Issues with transcoding

Source: Internet
Author: User
Mb_convert_encoding (Addslashes ($u [+]), ' UTF-8 ', ' iso-8859-15,shift-jis,eucjp-win,sjis-win,iso-8859-1,utf-8 ')


This transcoding only the first valid, such as the first one is iso-8859-15, Western European code can be converted, but the Japanese code will not be able to turn
The first one is Eucjp-win,sjis-win.
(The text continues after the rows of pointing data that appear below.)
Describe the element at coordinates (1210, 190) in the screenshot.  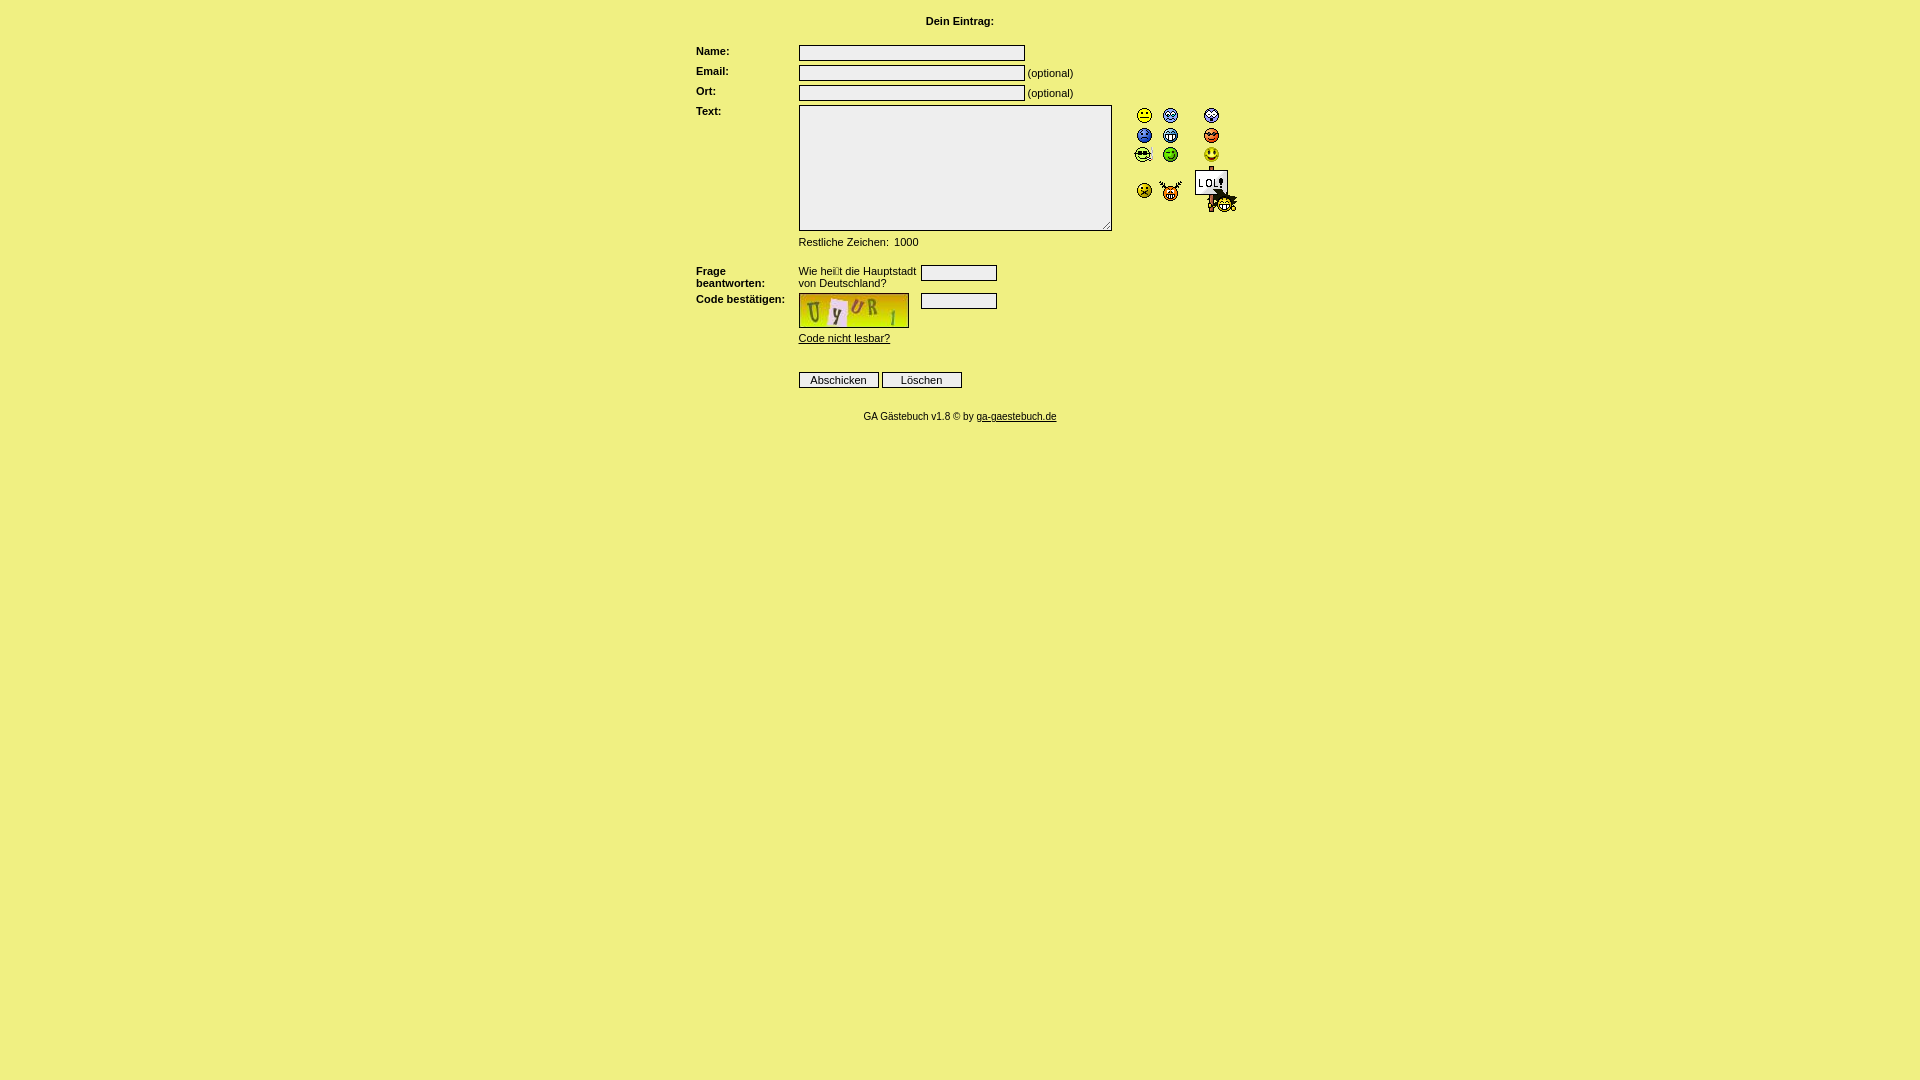
I see `':lol:'` at that location.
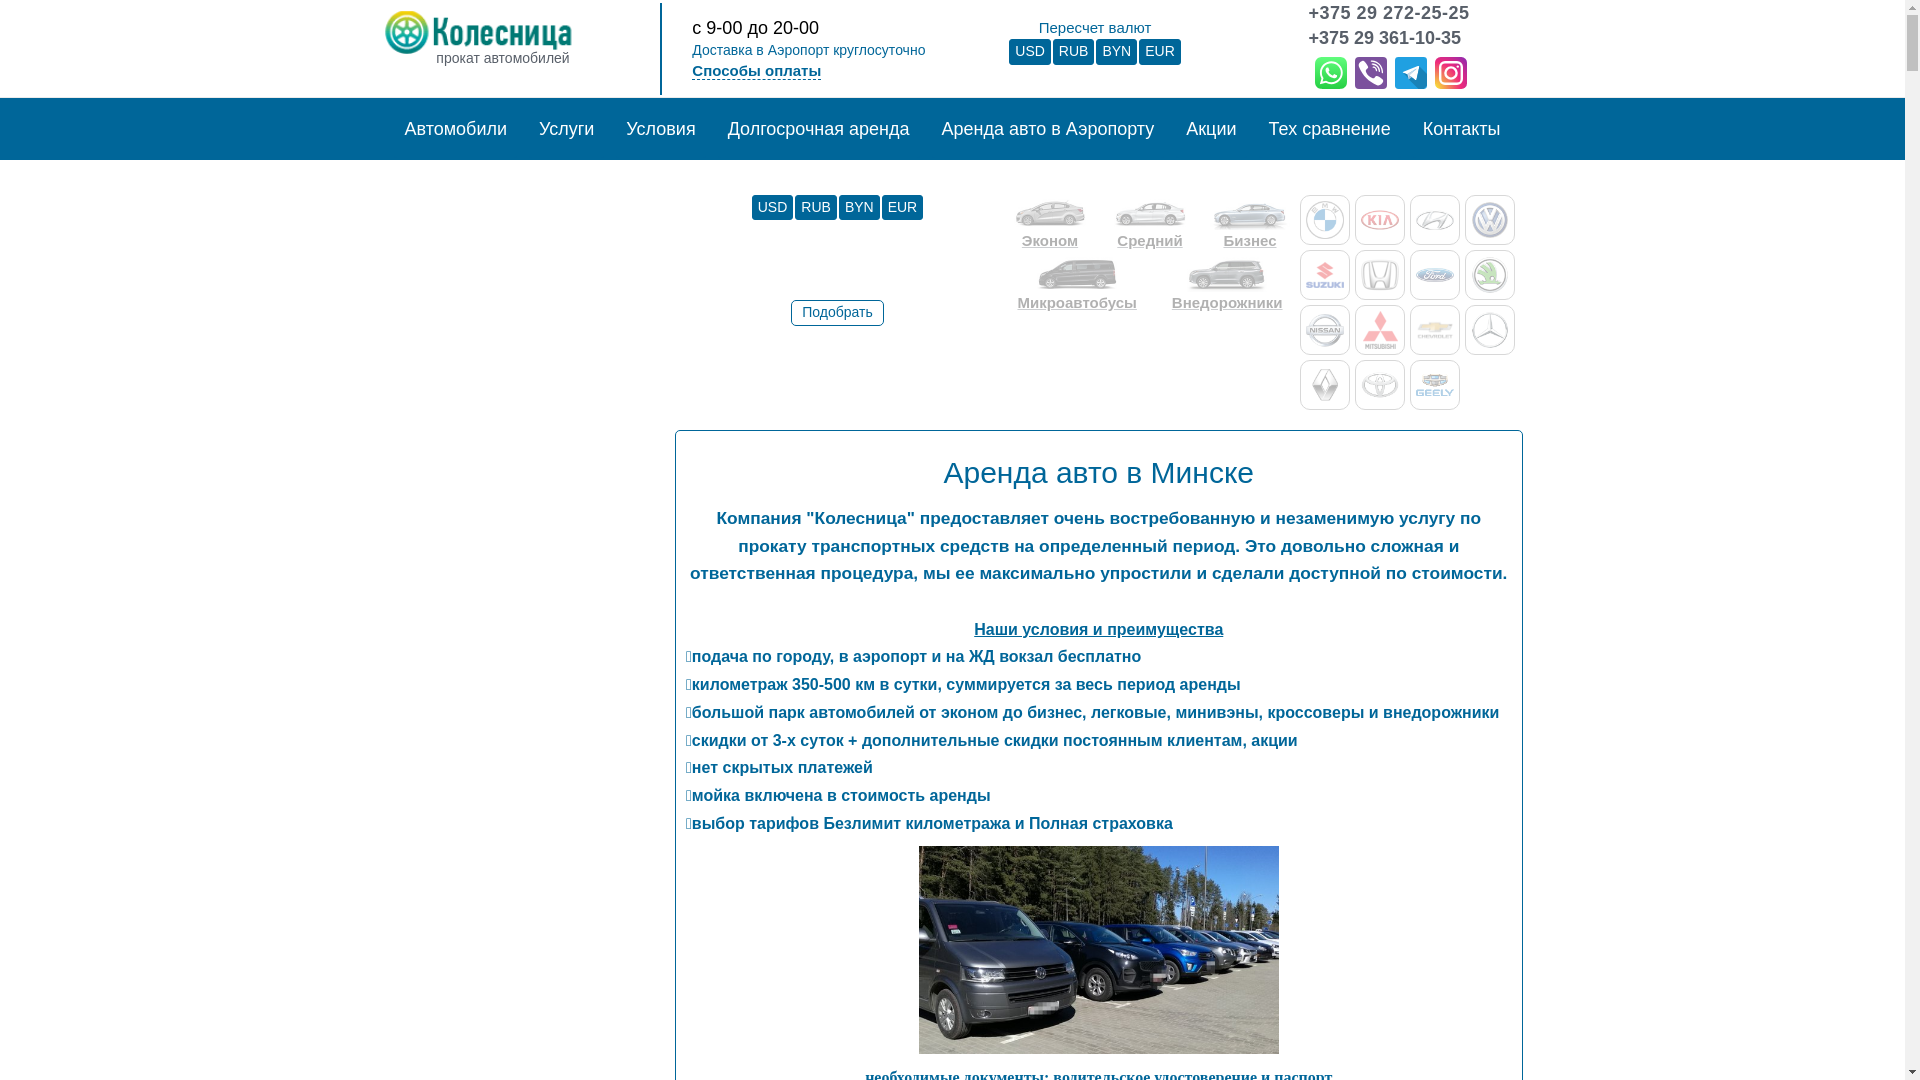 This screenshot has height=1080, width=1920. Describe the element at coordinates (1387, 13) in the screenshot. I see `'+375 29 272-25-25'` at that location.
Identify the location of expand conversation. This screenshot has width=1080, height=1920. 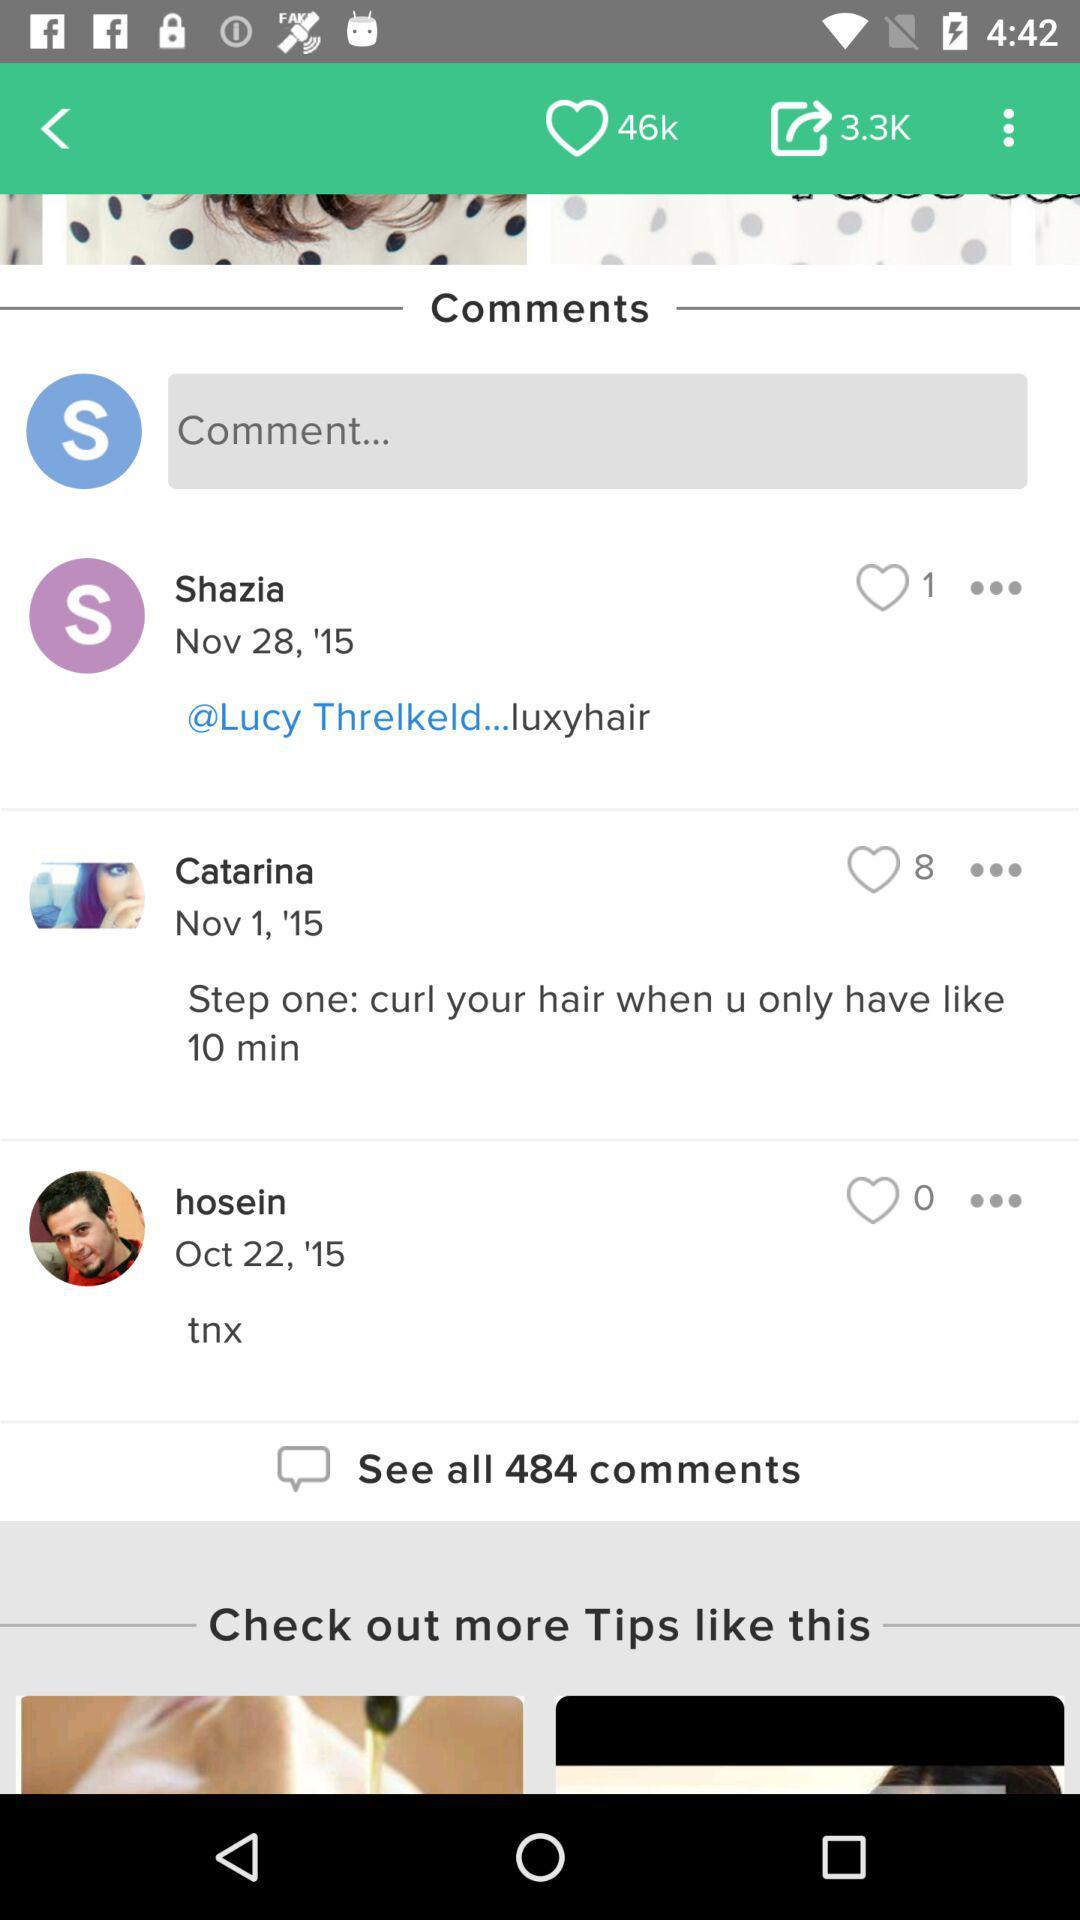
(995, 1200).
These Japanese codes can be turned around, and the Western European code does not turn.

Excuse me, how to deal with this situation???


Reply to discussion (solution)

The inner code of the character set list you gave has a intersection, not uniquely identifying
For this reason, the mb_string developer provides a mb_check_encoding function for you to judge individually

Do not think that the MB module is so intelligent
Without semantic analysis, I don't think the computer is iso-8859-1 or Shift-jis.

I know why. Each character equals the Japanese and western European codes, so the first encoding is valid

How do you deal with this situation like me?

The following are the European
Urbanizaci? Camino de Vi?les Calle Rio Aragon N9 Pinseque

The following are the Japanese
"???????? Iphone5/4s/4??? ?? ?????????? ?????? ??????? "

Mainly in Western Europe inside there is garbled will be judged as Japanese, if a character one character to judge that is not going to take a long time to deal with??

If I say
Urbanizaci? Camino de Vi?les Calle Rio Aragon N9 Pinseque
Is GBK code can you accept this statement?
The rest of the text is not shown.